The Toy Train Barn is located on Highway 81 in Argyle. People would come from all over to step inside an old dairy barn that’s been converted into a miniature society full of trains, people, and businesses.

“It’s the best kept secret right here in Argyle, Wisconsin,” said Buck.

Buck’s love for toy trains started as a youngster.

“Christmas morning, we would all run down to see the tree. But I ran down to see the trains,” he said. “Santa Claus would set them up that night while we were in bed and that’s what I wanted to see,”

“I don’t understand 10% of it, and I can’t fix anything, but I love talking about it,” Jan said with a laugh.

The barn is a dream come true for Buck who worked as a locomotive engineer for 30 years. He opened the tourist attraction in 2001 and for a $5 admission fee, he’ll take you on a tour of his own little world that he designed a built using household items.

The trains don't run often now because the tourist attraction is closed to the public
The trains don't run often now because the tourist attraction is closed to the public(Tim Elliott)

“I wanted something to turn these trains on and off and then I didn’t know how to do that besides a timer and one day I was taking a motor out of a microwave oven,” he said. “And I thought there’s a timer right there, that ought to work. That’s all that runs this barn. It’s all run on microwave controls,”

But the past year and a half has been rough. In 2019, Buck was diagnosed with kidney cancer.

“I ended up with a tumor on a kidney,” he said. “It was the kind thing you don’t know was there. There were no symptoms. I went in for a test and they found it,”

“In 2019, we adapted. We were closed quite a bit for the surgeries and the doctors,” added Jan.

The Guthries hoped business would bounce back in 2020, but then the pandemic hit.

“Sad thing is that no one is coming here to see this,” said Buck. “The phone is ringing off the hook. People want to come see but not until we know what is going on. It’s got to stay closed,”

The trains came to a stop and its breaking Buck’s heart.

“I have more fun watching the 90-year-old kid turn into a kid. That 90-year-old grandfather or great grandfather just went into the same world his grandchild is in. That’s fun. That’s nice to see,” Buck said getting emotional.

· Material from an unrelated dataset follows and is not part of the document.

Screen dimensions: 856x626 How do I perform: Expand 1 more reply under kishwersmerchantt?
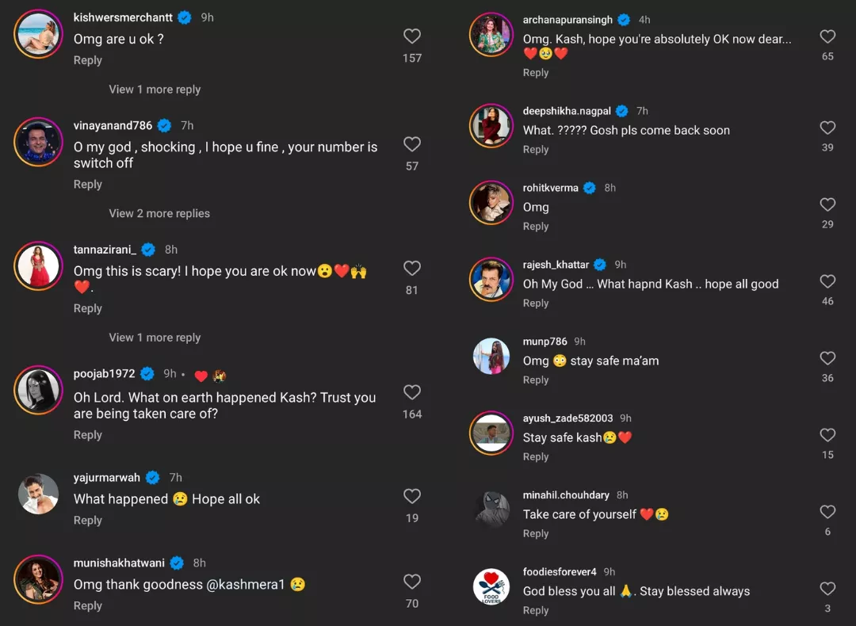[x=155, y=90]
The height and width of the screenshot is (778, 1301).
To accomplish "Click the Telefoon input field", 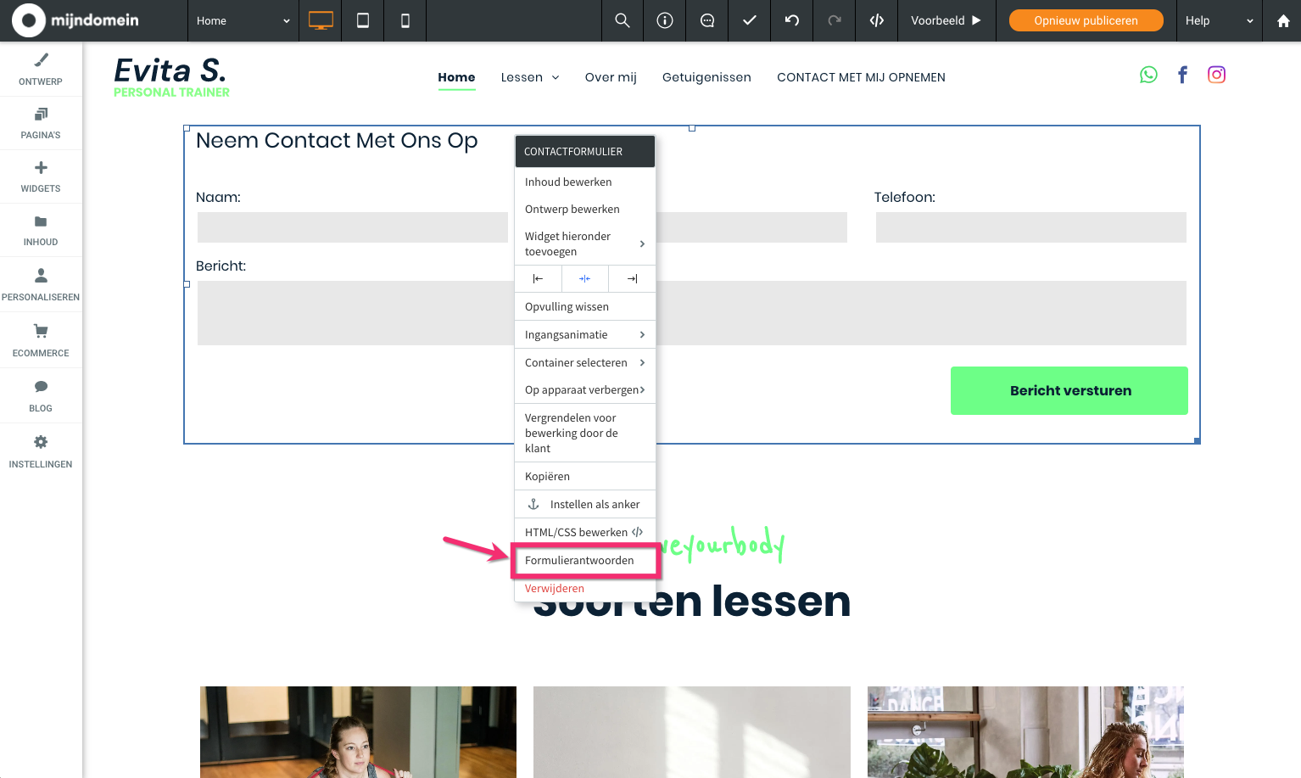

With its bright orange siding, the Toy Train Barn is hard to miss on Highway 81 in Argyle
With its bright orange siding, the Toy Train Barn is hard to miss on Highway 81 in Argyle(Tim Elliott)

The Guthries say they’ll keep their doors closed until it’s safe to re-open. Hopefully someday soon – they’ll be back on track.

Meanwhile, Buck says he is cancer-free but gets checked up every few months to be sure.